Con esas identidades, y con la pandemia como excusa, montó un pequeño imperio de sociedades —Maxwell Cremona, Masterman & Whitaker, otra ya disuelta en Panamá— que le reportaron casi dos millones de euros en comisiones por intermediar en la compra de mascarillas, con la ayuda de un testaferro mexicano para las facturas falsas. Una de esas empresas, Masterman, pasó de facturar 58.000 euros en 2020 a 327.000 en 2021, casi todo procedente de una sola factura a Quirón de 396.000 euros, sin tener un solo empleado que justificara el servicio. Y pagó 500.000 euros por una empresa vacía —un ordenador portátil y tres aparatos de depilación— propiedad de la esposa de su jefe en Quirón, lo que un juzgado investiga ahora como posible corrupción en los negocios.
Su red asoma también en Sevilla, Miami, México, Costa Rica y Costa de Marfil.

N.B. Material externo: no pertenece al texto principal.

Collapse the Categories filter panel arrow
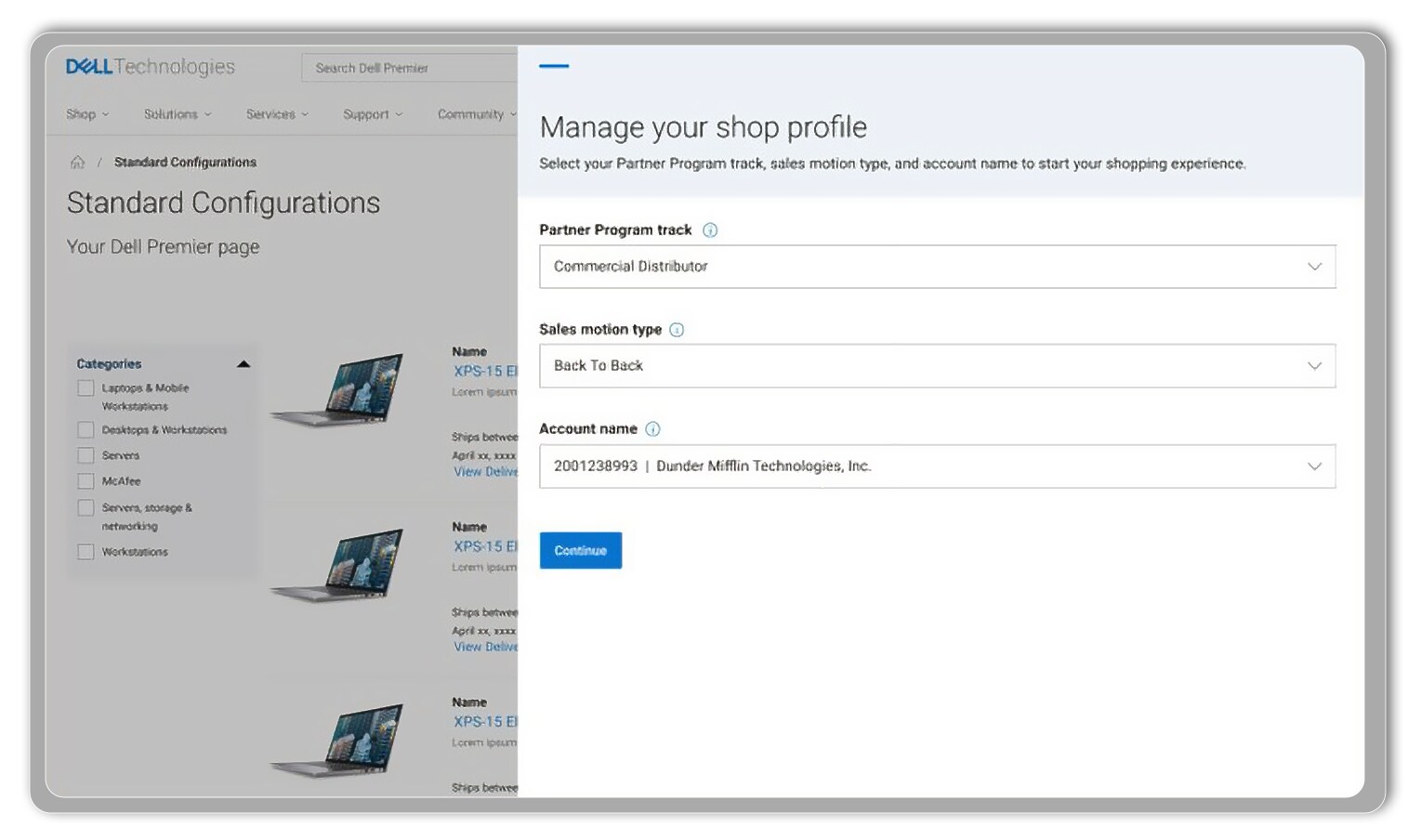Screen dimensions: 1421x840 (x=243, y=364)

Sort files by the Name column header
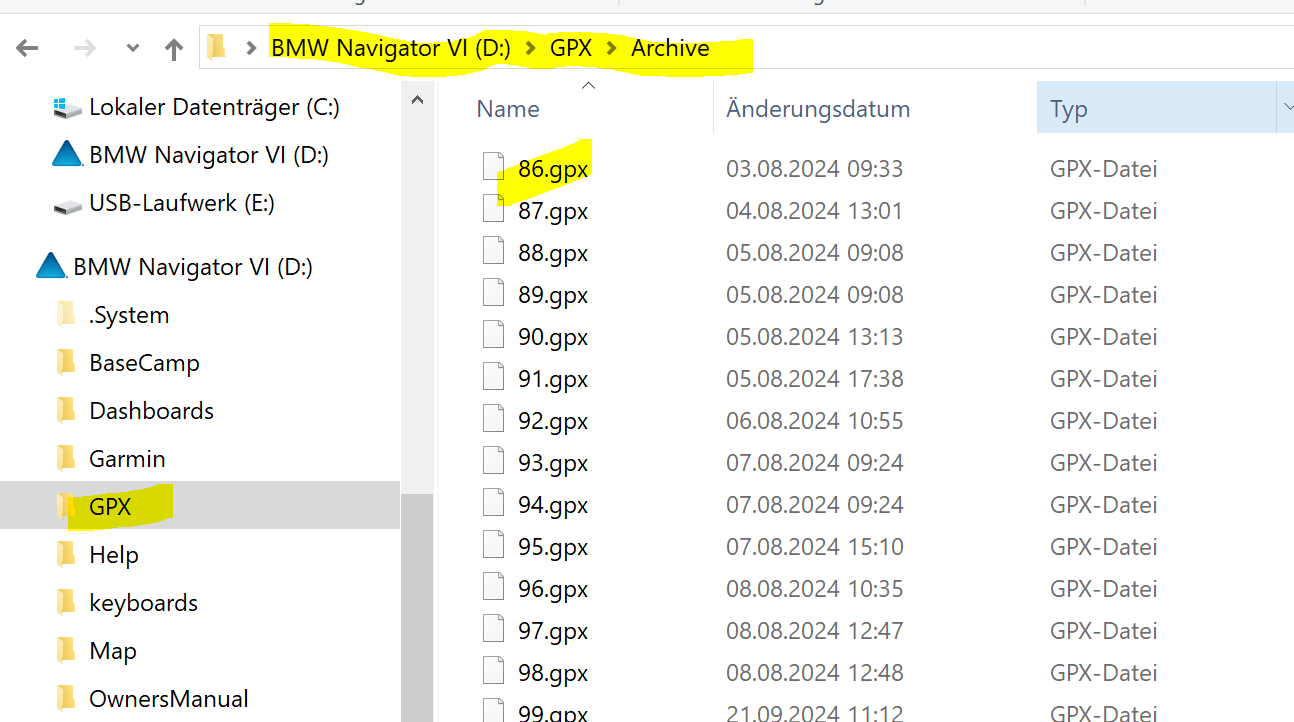pyautogui.click(x=508, y=109)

Ante el Tribunal Supremo resumió todo esto con una frase: “pasé a ser el delincuente confeso del Reino de España”. No dijo que hubiera dejado de serlo.

Ceuta ha sido, este verano, sinónimo de patera, valla y titular sobre “invasores”. González Amador salió de allí por otra vía, sin necesidad de saltar ninguna: un despacho, un alias corporativo, y una sociedad en Panamá. A él nunca lo llamó nadie invasor. Como mucho, comisionista.